ALY6000 Class 2: Graphics
Northeastern University

Instructor: Dr. Dee Chiluiza, PhD
Boston, Massachusetts
Date: 25 May, 2021


Note. There is a code icon at the top-right of this document. It will allow you to hide or to show all codes at once.
You can also observe individual codes by clicking on the icons located on the right margin of the document.


Libraries and data sets used on this document

Click the Code icon on the right to observe the list of libraries and data sets used on this document.

# Libraries used in this document
library(tidyverse) 
library(gridExtra)   # For grid.arrange()
library(grid)        # For grid tables
library(DT)          # For datatables
library(knitr) 
library(modeest)
library(magrittr)
library(RColorBrewer)
library(pander)


# Data sets used in this document
data("faithful")
data("ggplot2::mpg")
data("iris")
data("mtcars")
data("pressure")


Bar plots


Take a look at the data table

Observe just the top of the data set to have a general idea.

knitr::kable(head(mpg,5))
manufacturer model displ year cyl trans drv cty hwy fl class
audi a4 1.8 1999 4 auto(l5) f 18 29 p compact
audi a4 1.8 1999 4 manual(m5) f 21 29 p compact
audi a4 2.0 2008 4 manual(m6) f 20 31 p compact
audi a4 2.0 2008 4 auto(av) f 21 30 p compact
audi a4 2.8 1999 6 auto(l5) f 16 26 p compact


Take a quick look at the data using tibble::glimpse()

Another similar alternative is str().

tibble::glimpse(mpg)
## Rows: 234
## Columns: 11
## $ manufacturer <chr> "audi", "audi", "audi", "audi", "audi", "audi", "audi", "~
## $ model        <chr> "a4", "a4", "a4", "a4", "a4", "a4", "a4", "a4 quattro", "~
## $ displ        <dbl> 1.8, 1.8, 2.0, 2.0, 2.8, 2.8, 3.1, 1.8, 1.8, 2.0, 2.0, 2.~
## $ year         <int> 1999, 1999, 2008, 2008, 1999, 1999, 2008, 1999, 1999, 200~
## $ cyl          <int> 4, 4, 4, 4, 6, 6, 6, 4, 4, 4, 4, 6, 6, 6, 6, 6, 6, 8, 8, ~
## $ trans        <chr> "auto(l5)", "manual(m5)", "manual(m6)", "auto(av)", "auto~
## $ drv          <chr> "f", "f", "f", "f", "f", "f", "f", "4", "4", "4", "4", "4~
## $ cty          <int> 18, 21, 20, 21, 16, 18, 18, 18, 16, 20, 19, 15, 17, 17, 1~
## $ hwy          <int> 29, 29, 31, 30, 26, 26, 27, 26, 25, 28, 27, 25, 25, 25, 2~
## $ fl           <chr> "p", "p", "p", "p", "p", "p", "p", "p", "p", "p", "p", "p~
## $ class        <chr> "compact", "compact", "compact", "compact", "compact", "c~


Tables.

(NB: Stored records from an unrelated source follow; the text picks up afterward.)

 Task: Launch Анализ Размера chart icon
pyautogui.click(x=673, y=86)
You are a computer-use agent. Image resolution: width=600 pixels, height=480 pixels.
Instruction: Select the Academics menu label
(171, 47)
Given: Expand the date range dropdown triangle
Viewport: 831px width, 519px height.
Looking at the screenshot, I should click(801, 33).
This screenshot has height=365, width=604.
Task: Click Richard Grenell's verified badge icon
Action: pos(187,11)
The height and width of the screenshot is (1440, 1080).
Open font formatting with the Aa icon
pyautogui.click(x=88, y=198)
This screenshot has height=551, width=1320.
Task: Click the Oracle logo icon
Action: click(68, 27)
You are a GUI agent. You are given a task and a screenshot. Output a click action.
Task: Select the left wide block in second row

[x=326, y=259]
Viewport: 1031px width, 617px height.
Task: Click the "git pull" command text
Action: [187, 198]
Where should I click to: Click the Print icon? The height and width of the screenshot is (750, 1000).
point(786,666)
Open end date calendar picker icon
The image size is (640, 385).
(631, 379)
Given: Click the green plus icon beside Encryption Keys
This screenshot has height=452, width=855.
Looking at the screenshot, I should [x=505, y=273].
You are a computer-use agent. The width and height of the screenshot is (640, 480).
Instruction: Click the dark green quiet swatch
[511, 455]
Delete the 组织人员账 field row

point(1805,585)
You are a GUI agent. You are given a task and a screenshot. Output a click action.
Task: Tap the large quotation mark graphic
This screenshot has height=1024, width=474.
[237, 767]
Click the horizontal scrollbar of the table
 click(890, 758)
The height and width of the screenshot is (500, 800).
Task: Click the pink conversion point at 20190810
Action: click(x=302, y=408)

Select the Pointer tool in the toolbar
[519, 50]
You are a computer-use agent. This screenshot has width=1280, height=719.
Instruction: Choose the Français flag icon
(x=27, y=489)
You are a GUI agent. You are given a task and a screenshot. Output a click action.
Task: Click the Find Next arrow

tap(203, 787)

We can use code table() to present a simple count of observations per categories.
As observed in the tibble::glimpse() code above, drive train in a categorical variable with 3 categories.
These are the categories in drive train: f, 4, r, where f = front-wheel drive, r = rear wheel drive, 4 = 4wd.


This first table is created using regular coding: codes inside codes.

knitr::kable(as.data.frame(table(mpg$drv)))
Var1 Freq
4 103
f 106
r 25

Compare with this table created using the same codes, but organized using pipes (%>%).

mpg %>%
  select(drv)%>%
  table()%>%
  as.data.frame()%>%
  knitr::kable()
. Freq
4 103
f 106
r 25


Prepare a bar plot

One easy way to prepare a bar plot for a categorical variable is by using the tables we created above. Observe the code below.

par(mfcol=c(1,2))

drv_table = table(mpg$drv) 

# Basic plot
barplot(drv_table, 
        main="Basic plot")

# Plot with added options
barplot(drv_table, 
        main="Plot with added options",
          col= c("blue", "yellow","pink"),
          las=1,
          ylab = "Frequency")

Observe the second bar plot. You can improve the presentation format of your plot by adding options. These options are inserted in the barplot() code and separated by comas.
A common practice for better organization is to create a new line for each added option.


Horizontal bar plots

You can present the bar plot in an horizontal position by simply adding the option: horiz = TRUE.
Using the second bar plot from the previous R chunk.
Pay attention to xlab and ylab options, in this case, we need to change the ylab = “Frequency” to xlab = “Frequency”.

barplot(drv_table, 
        horiz = TRUE, 
        main="Horizontal Bar Plot",
          col= c("blue", "yellow","pink"),
          las=1,
          xlab = "Frequency")


Prepare a bar plot with two categorical variables

You can also present two categorical variables at the same time, this one you can observe the distribution of one categorical variable based on a second categorical variable.

In this case, the table you create must include the two categorical variables of interest.
The par() code below helps with the presentation of 2 or more graphs, I will teach more about this code during next class.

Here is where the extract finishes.